*** Extracted records ***

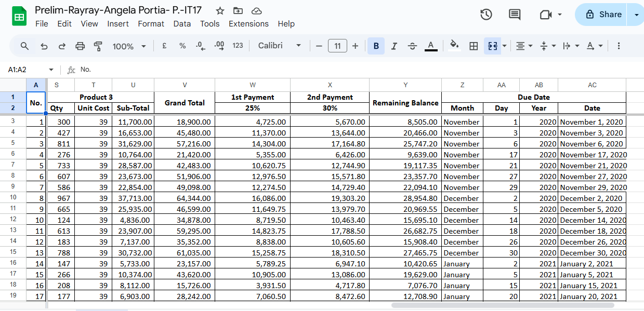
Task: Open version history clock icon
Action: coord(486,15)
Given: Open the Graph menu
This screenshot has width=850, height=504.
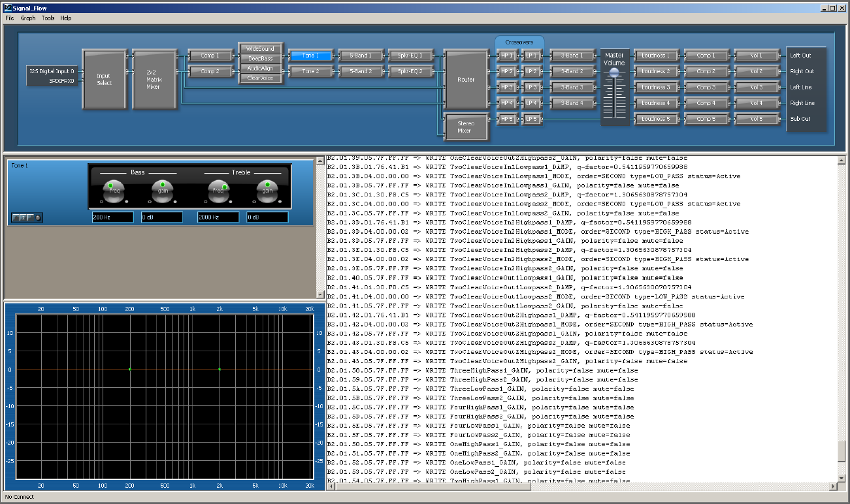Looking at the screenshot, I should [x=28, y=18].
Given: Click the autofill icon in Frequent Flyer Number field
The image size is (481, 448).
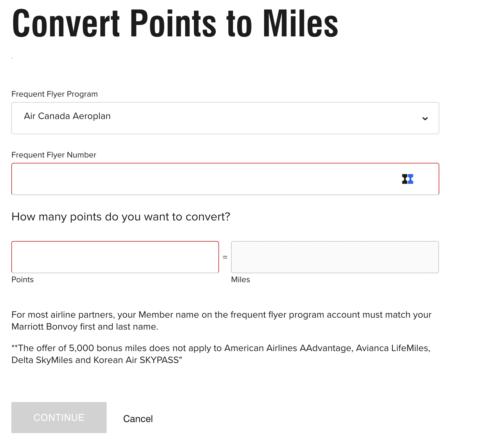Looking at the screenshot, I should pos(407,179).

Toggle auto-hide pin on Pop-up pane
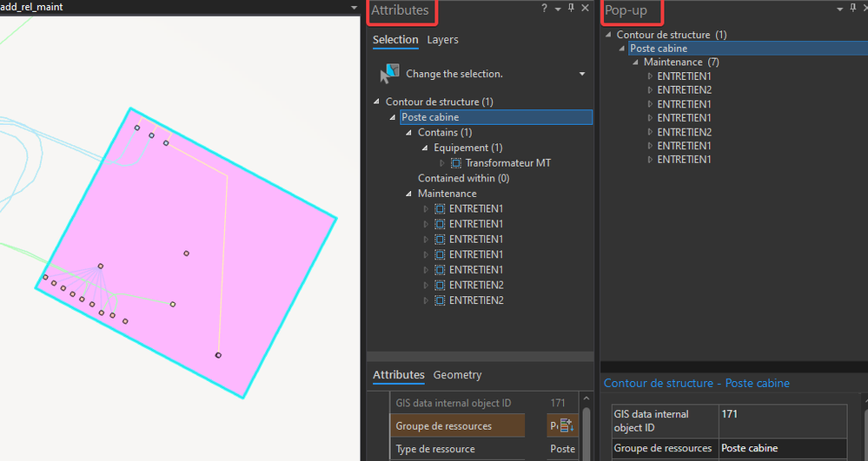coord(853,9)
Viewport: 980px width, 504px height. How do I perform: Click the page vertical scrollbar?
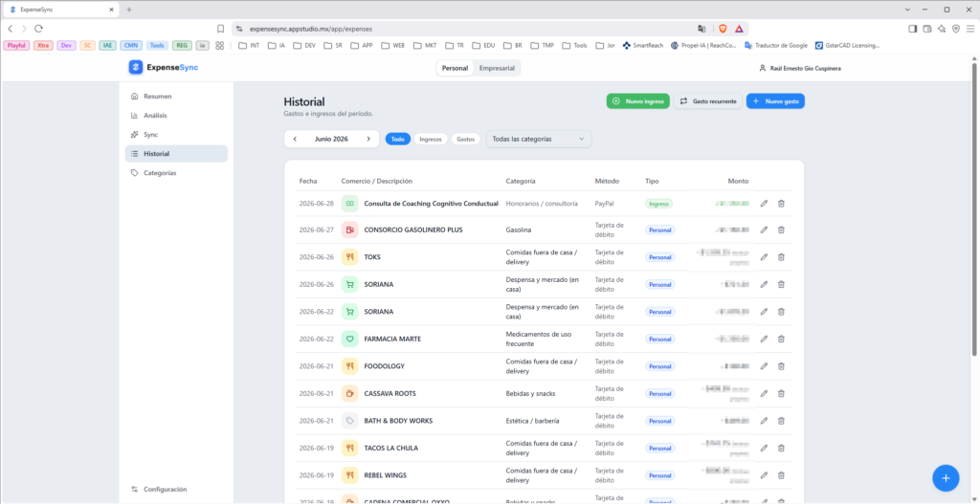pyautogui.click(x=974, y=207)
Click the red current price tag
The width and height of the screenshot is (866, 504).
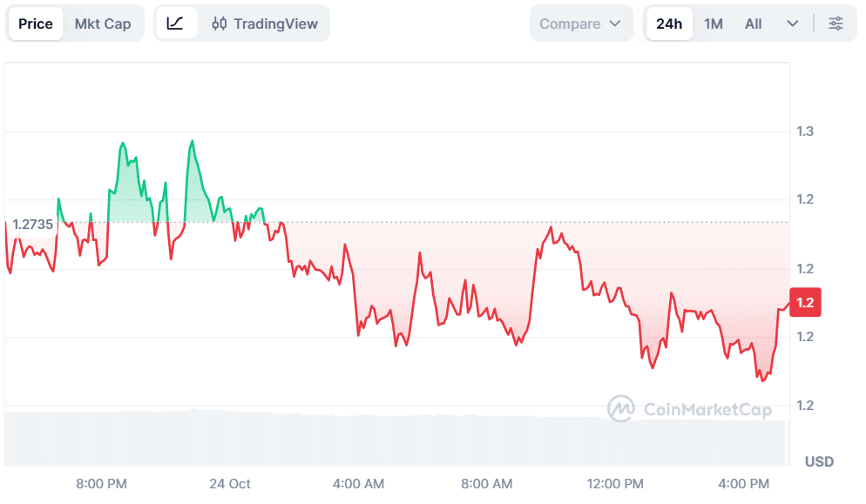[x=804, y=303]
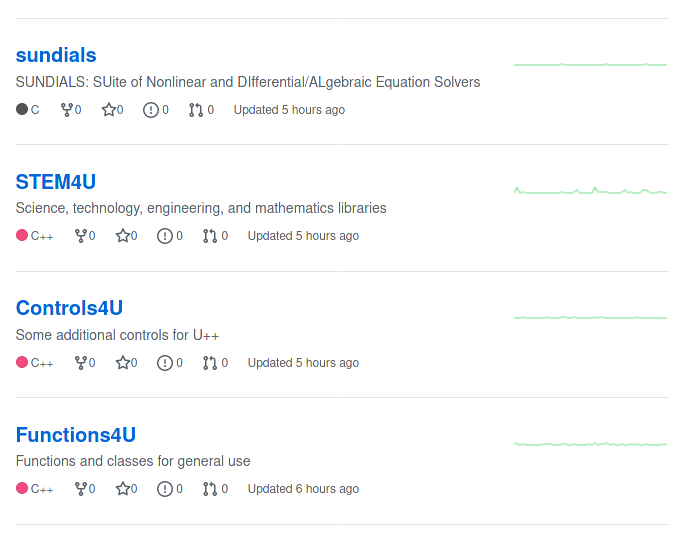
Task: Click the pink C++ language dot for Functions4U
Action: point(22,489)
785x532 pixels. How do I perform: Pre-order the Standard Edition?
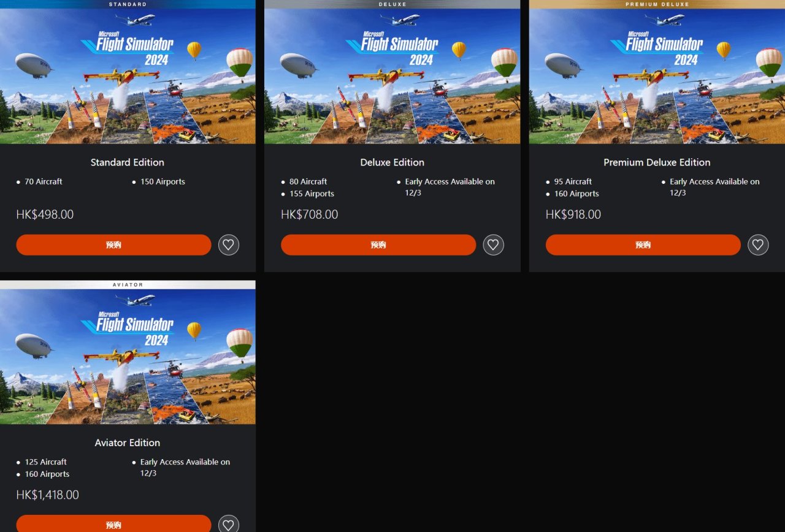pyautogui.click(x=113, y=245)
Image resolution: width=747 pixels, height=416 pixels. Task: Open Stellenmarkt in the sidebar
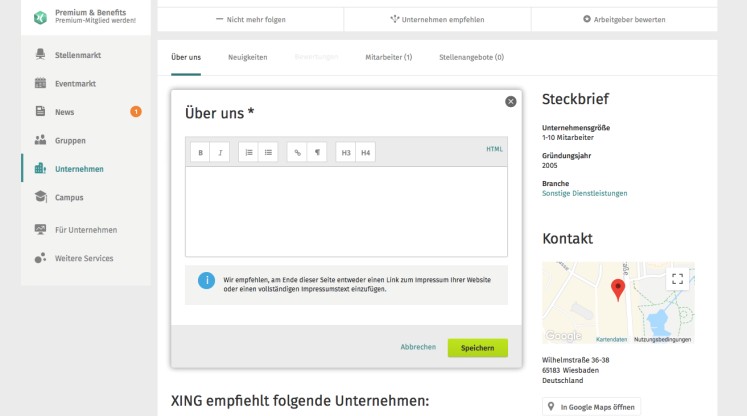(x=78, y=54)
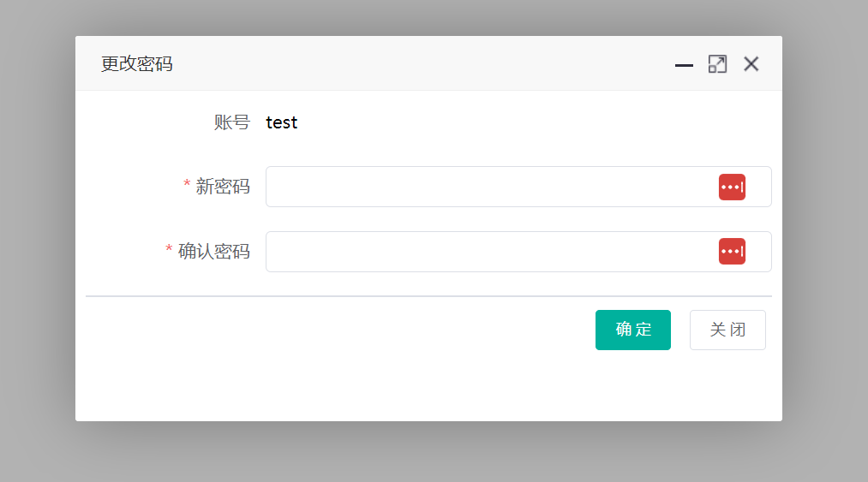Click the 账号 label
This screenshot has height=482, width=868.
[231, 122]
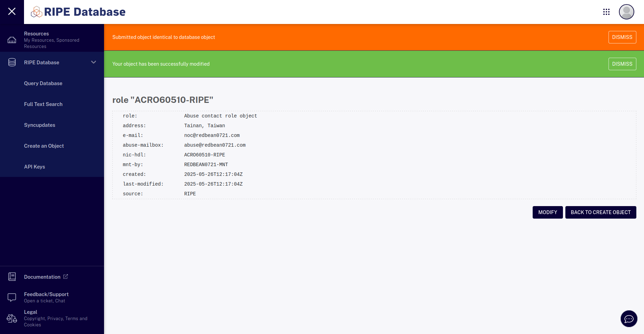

*** End of Extracted records ***

§ **Try it**:
Leave out the pictures, and extract exactly the lines from the one with "785x532 pixels. How" through the end of the records, both ends included.

§ **Task answer**:
785x532 pixels. How do I perform: Pre-order the Standard Edition?
pyautogui.click(x=113, y=245)
Image resolution: width=747 pixels, height=416 pixels. Task: Open Stellenmarkt in the sidebar
(x=78, y=54)
Click the 账号 label
This screenshot has height=482, width=868.
[231, 122]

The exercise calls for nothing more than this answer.